The Switch was innovative, but its hardware is weak by today’s standards and only operates within Nintendo’s closed ecosystem. This year’s Steam Deck remedies both of these issues by offering a portable (albeit bulky) gaming PC, powerful enough to play Elden Ring. It is also radically open — you can use it to access the entirety of your existing PC game library, emulate older consoles and even use Netflix or Xbox Game Pass.
Now Logitech and Razer, two hardware manufacturers with strong gaming pedigrees, are planning to enter the handheld market with devices intended for cloud gaming, meaning gameplay is processed on a distant computer and you simply stream the results. These developments are indicative of a growing consumer expectation that our media should be seamlessly available on whatever device we have to hand. We are becoming hardware agnostic.

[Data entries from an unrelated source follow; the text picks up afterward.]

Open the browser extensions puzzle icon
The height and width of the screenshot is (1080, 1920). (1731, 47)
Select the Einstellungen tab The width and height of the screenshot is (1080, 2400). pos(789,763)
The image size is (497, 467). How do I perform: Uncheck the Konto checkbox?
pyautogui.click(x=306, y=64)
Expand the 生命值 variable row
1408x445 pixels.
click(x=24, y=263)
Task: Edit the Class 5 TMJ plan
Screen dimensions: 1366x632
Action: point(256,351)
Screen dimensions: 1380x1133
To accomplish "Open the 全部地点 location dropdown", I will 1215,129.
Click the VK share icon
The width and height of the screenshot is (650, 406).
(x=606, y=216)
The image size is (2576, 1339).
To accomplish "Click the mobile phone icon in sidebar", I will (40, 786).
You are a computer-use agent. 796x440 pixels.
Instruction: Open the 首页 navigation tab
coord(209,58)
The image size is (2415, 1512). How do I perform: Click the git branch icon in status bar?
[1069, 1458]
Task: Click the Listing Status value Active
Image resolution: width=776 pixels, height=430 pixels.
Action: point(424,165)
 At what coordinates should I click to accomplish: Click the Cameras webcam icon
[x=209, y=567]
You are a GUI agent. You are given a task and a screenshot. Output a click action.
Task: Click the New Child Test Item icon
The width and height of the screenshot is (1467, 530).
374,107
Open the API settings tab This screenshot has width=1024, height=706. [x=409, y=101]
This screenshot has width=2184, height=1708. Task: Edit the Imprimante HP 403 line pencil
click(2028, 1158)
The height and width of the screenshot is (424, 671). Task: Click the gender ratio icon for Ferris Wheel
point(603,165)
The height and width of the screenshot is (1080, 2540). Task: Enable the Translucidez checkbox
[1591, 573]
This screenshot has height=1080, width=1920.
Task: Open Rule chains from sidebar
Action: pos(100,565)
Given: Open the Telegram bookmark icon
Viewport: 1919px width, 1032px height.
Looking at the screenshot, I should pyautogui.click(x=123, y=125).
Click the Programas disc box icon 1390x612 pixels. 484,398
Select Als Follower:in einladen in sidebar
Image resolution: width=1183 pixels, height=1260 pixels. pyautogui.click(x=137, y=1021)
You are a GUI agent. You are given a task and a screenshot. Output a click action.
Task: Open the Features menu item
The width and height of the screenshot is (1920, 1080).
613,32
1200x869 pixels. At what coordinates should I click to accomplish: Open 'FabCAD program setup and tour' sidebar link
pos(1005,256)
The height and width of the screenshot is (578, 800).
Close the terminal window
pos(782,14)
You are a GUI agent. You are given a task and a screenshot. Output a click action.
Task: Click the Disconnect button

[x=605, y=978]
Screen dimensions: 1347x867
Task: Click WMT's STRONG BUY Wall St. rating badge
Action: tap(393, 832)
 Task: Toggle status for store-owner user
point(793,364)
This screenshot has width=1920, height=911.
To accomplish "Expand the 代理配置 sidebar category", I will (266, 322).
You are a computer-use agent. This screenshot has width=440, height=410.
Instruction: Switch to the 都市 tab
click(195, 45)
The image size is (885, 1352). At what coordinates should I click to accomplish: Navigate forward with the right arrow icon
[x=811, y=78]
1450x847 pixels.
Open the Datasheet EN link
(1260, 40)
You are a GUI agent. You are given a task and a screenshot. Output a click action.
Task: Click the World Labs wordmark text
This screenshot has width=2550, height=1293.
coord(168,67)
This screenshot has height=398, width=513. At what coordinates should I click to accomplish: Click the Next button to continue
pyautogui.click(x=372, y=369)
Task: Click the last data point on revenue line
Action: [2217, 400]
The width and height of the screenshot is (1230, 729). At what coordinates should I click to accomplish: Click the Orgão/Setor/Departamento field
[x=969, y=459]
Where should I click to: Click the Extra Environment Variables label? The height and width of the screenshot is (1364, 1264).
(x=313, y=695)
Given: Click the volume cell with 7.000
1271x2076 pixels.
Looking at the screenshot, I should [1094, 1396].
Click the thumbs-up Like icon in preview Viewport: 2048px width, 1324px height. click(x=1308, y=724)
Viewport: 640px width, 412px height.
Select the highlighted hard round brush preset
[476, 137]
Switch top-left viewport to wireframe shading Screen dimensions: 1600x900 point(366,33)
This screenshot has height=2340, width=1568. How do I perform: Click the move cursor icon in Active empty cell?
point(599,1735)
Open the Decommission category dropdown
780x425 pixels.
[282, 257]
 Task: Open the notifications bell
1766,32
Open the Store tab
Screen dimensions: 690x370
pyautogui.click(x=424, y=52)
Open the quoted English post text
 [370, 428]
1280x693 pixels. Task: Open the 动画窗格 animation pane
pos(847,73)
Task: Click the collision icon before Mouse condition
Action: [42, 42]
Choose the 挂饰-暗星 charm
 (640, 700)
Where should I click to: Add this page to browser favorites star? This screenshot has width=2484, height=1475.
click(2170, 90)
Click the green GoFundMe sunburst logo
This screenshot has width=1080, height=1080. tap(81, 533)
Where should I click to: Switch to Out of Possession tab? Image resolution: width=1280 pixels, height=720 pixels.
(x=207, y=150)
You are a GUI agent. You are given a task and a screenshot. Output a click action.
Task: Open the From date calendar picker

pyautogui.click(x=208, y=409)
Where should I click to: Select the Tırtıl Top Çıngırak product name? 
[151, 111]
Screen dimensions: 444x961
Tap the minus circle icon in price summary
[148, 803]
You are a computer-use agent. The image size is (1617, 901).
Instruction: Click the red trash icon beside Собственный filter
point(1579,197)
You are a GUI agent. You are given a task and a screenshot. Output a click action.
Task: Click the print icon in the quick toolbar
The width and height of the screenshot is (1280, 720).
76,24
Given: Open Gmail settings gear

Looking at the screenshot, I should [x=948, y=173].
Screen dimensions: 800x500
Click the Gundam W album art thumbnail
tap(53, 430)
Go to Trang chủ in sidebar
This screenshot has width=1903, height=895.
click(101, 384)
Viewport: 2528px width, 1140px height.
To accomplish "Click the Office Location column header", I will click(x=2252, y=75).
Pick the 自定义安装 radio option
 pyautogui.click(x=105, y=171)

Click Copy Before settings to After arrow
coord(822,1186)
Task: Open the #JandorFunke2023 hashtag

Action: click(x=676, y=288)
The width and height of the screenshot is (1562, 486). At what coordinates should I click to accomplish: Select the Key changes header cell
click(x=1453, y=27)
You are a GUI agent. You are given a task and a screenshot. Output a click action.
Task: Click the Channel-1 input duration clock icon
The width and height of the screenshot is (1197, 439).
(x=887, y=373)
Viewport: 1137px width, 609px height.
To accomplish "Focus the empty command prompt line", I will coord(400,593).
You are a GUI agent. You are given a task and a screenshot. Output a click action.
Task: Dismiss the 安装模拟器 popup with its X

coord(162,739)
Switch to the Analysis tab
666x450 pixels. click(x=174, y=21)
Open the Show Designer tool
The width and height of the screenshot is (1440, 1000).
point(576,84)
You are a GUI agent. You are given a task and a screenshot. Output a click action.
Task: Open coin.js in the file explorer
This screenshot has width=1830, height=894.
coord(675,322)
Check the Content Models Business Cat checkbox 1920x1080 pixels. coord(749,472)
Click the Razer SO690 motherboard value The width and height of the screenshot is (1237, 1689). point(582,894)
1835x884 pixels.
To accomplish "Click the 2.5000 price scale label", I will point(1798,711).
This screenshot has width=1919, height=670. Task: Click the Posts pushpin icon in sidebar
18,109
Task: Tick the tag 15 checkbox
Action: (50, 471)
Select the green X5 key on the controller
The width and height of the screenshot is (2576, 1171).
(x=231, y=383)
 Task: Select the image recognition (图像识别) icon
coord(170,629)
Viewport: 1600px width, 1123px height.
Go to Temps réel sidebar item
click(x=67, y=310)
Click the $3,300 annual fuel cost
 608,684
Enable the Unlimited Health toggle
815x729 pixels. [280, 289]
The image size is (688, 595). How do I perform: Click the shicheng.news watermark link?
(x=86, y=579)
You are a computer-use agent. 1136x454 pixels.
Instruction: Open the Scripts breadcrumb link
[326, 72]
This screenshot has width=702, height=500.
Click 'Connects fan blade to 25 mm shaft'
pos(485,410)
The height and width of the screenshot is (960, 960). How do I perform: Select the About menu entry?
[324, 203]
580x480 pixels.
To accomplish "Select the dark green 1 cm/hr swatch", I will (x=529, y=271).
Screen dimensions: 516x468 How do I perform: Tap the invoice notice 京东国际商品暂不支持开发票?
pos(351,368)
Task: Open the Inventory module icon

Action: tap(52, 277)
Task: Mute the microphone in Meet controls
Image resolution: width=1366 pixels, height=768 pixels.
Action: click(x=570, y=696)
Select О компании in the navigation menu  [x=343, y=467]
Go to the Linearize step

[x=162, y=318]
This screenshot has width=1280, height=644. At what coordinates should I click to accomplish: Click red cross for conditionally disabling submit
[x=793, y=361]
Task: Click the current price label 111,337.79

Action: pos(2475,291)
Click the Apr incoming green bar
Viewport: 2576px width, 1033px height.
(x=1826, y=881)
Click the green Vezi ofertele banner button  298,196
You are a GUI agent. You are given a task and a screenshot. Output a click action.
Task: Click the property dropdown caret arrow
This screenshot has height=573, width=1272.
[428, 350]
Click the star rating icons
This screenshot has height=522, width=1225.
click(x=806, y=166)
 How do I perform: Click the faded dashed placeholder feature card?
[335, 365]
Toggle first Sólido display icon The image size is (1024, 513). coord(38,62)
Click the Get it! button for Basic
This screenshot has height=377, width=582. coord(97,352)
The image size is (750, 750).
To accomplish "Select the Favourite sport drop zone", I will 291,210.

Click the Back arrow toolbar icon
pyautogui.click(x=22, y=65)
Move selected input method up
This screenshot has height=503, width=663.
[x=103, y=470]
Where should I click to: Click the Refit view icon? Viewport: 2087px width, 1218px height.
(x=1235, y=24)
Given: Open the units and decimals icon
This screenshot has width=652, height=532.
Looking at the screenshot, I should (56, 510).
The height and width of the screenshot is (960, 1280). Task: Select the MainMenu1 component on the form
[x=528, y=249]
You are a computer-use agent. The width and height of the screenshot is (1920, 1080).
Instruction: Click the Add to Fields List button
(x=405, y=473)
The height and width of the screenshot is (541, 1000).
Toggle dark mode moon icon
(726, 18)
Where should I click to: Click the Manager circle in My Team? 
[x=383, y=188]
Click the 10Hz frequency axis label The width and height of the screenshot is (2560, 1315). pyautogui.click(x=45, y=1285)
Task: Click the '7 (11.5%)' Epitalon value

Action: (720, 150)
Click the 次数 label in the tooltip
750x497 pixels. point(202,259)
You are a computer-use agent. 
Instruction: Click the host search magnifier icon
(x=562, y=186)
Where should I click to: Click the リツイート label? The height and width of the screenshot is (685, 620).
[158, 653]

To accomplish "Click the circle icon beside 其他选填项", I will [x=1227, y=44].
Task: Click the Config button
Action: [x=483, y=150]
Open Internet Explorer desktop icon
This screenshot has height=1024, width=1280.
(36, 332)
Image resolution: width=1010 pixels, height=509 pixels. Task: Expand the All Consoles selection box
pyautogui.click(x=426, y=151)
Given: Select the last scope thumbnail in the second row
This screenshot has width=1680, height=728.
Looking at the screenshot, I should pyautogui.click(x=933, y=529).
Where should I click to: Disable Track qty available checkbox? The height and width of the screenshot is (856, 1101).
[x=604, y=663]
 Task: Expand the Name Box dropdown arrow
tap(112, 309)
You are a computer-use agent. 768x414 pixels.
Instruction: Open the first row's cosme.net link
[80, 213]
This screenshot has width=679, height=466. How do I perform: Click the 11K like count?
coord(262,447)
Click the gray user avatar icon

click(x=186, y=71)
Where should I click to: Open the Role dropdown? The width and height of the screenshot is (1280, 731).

Even at home with my TV available, I find myself drawn to the smaller screen. While for some, multi-screening might seem like a harbinger of a tech dystopia, I find it soothing that I can curl up on the couch and play a game while my housemates watch TV, knowing that I’m not dominating the room with gunshots and blood spatter. If we’re going to spend a portion of our free time alone, buried in our screens, then at least we might be alone together.